FANTASTIQUE — Dans les années 1870, un ranch isolé du Yucatán accueille les expériences étranges d’un docteur français, qui vit reclus avec sa fille et quelques domestiques…
Ce docteur, c’est le docteur Moreau : l’autrice propose en effet une variation de l’histoire imaginée par H. G. Wells, dans laquelle un savant fou se prêtait à des expériences contre-nature sur humains et animaux. Et de fait, dans le récit de Silvia Moreno-Garcia, le Docteur Moreau a réussi à produire des hybrides viables entre l’homme et l’animal : le but n’est pas très louable, puisqu’il s’agit, à terme, d’en faire de la main d’oeuvre efficace et bon marché pour les exploitations agricoles de son patron. C’est dans ce contexte qu’a grandi Carlotta, la fille naturelle du docteur, aujourd’hui une jeune femme. Le fragile équilibre du ranch vacille quand le fils du patron de son père vient en visite…
Roman délicieusement exotique, qui nous dévoile à quoi pouvait ressembler le Mexique de la fin du XIXe siècle, La Fille du Docteur Moreau est une bonne surprise, qui combine un léger arrière-plan historique à du fantastique un peu glauque. L’enjeu réel du roman, c’est le quête de liberté de la fille Moreau, qui doit s’affranchir de la tutelle de son père à une époque résolument hostile aux femmes. Carlotta n’est vue par le docteur que comme sa plus belle expérience (il se vante de lui avoir sauvé la vie grâce à ses expériences combattant une obscure maladie du sang) et une monnaie d’échange lui assurant davantage de financements grâce à un beau mariage. Mais Carlotta vaut bien plus que cela, et elle va tout faire pour le prouver !

**DONNÉES SOURCES:**
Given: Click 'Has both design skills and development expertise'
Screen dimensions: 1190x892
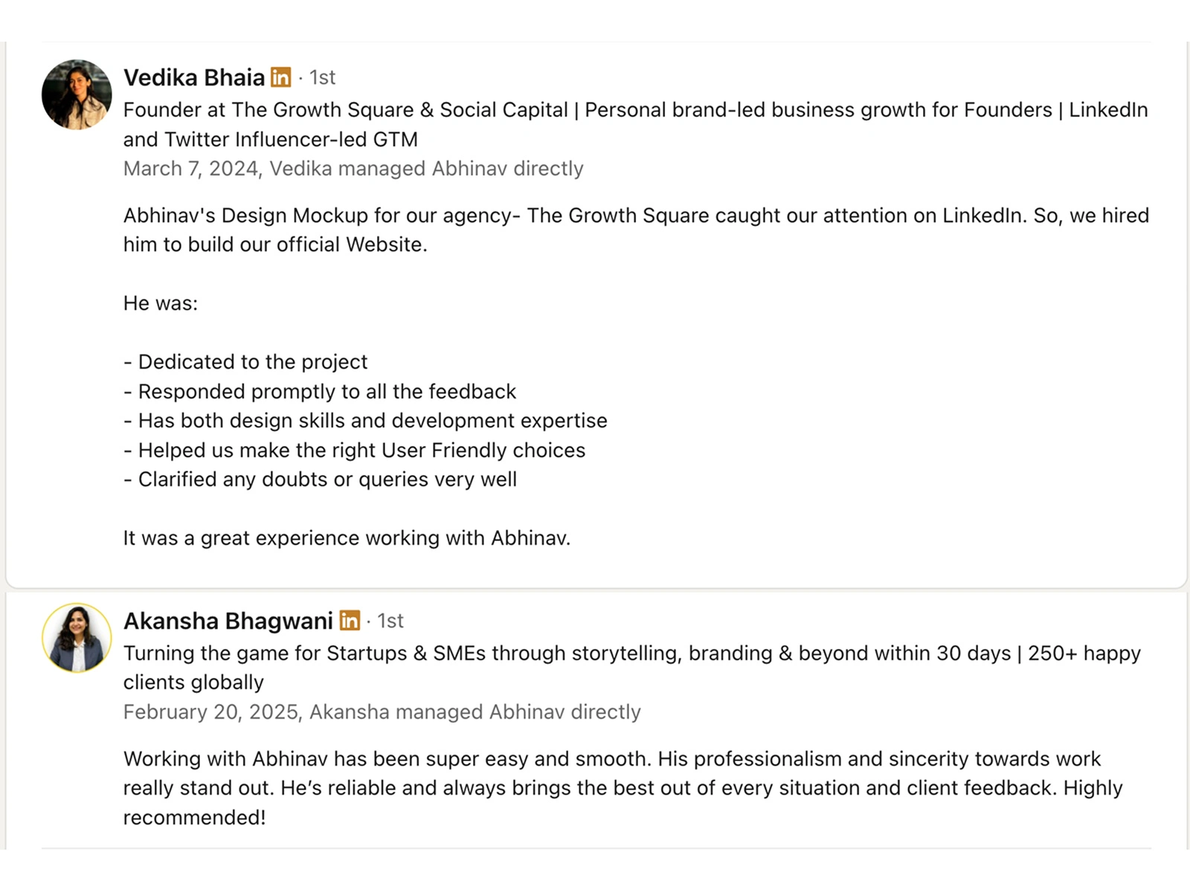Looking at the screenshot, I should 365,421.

--

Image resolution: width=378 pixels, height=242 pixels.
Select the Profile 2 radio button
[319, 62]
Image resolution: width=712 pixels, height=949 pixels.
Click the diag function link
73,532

**CONSIGNES DE TRAVAIL:**
1/ D'après l'extrait sur La Fille du Docteur Moreau, dans quelle région se trouve le ranch isolé du docteur ?
2/ Prolongez l'extrait sur La Fille du Docteur Moreau à partir de sa dernière phrase.
Ces données n'ont rien à voir avec l'extrait sur La Fille du Docteur Moreau.

**EXERCICES CORRIGÉS:**
1/ Dans le Yucatán.

2/
Eugénisme, colonialisme, racisme, et machisme (tant de mots en -isme !) sont bien sûr une part intégrante du récit, puisque la plupart des personnages masculins ne cachent pas leur mépris pour les Indiens et les femmes. Le seul personnage masculin qui se détache, le majordome du ranch, brille par ailleurs par son alcoolisme. C’est, néanmoins, un vrai soutien pour l’héroïne.
Un roman bariolé qui instille peu à peu le malaise chez le lecteur, mais qui se lit avec plaisir.